Based on these results, treating stage two hypertension in low risk patients tends to cause more harm than good.
According to TheNNT group, none were helped (preventing death, stroke, heart disease, or cardiovascular events) for those who received medication for the treatment of mild hypertension, but 1 in 12 were harmed (medication side effects and stopped the drug). Up to 40% of adults worldwide have hypertension, over half of which is classified as “mild.”
In 2012 meta-analyses of anti-hypertensive drug treatment compared to placebo or no treatment trials up until the end of 2011 found that, antihypertensive drugs used in the treatment of adults (primary prevention) with mild hypertension (systolic BP 140-159 mmHg and/or diastolic BP 90-99 mmHg) at a period of four to five years follow up, no differences were seen in mortality, cardiovascular events, CAD, or stroke. Treatment caused 9% of patients to discontinue treatment due to adverse effects.
A 2015 study found that people on hypertension drugs can have stroke risk almost 2.5-times greater than those without high blood pressure. Their study involved 26,785 participants 45 and older.
Calcium channel blockers reduce pancreatic insulin secretion and induce end-organ insulin resistance causing hyperglycemia.
Experimental models show that CCB toxicity shifts myocardial substrate preference to carbohydrates from free fatty acids; thus cardiac substrate delivery is impaired. Additionally, CCBs interfere with calcium-stimulated mitochondrial action and glucose catabolism; this results in lactate production and ATP hydrolysis contributing to acidosis.

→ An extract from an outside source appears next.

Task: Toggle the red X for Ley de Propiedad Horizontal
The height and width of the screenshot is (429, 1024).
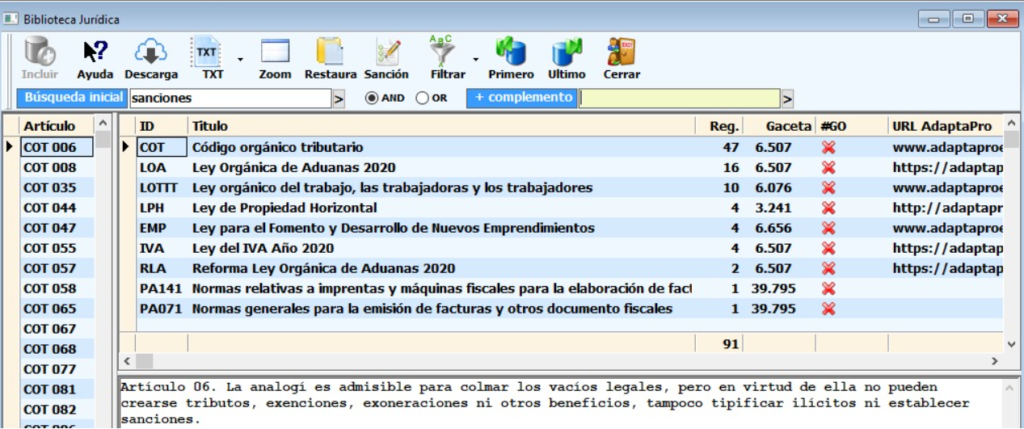Action: (828, 208)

All the above studies indicate, that drugs are not the solution. Actually, most drugs don’t benefit most of the patients who take them. Since we have no way of identifying those who will benefit, we are stuck treating the many to benefit the few. Its like buying a lottery ticket or buying insurance. Say, most of us pay for fire insurance for our homes, but not many houses burn down. We willingly pay premiums that may never benefit us because the cost of an uninsured disaster is so great. Paying premiums has no real harms apart from money spent while drugs inevitably have side effects.
By the way, according to the research paper published in American Heart Association Journal (dated 9 March 2018) the mortality rate drops when the doctors are absent from the ICCU. This means the chances of survival of the heart patient increases because of the absence of doctors, responsible to take care of patient. Its shocking but true.
Researchers at Harvard Medical School found that when heart specialists are away at academic conferences, the survival rate at their hospitals actually improves.
They believe that specialists who attend the meetings are more prone to using intensive interventions for their patients which may do more harm than good, rather than taking a more holistic approach.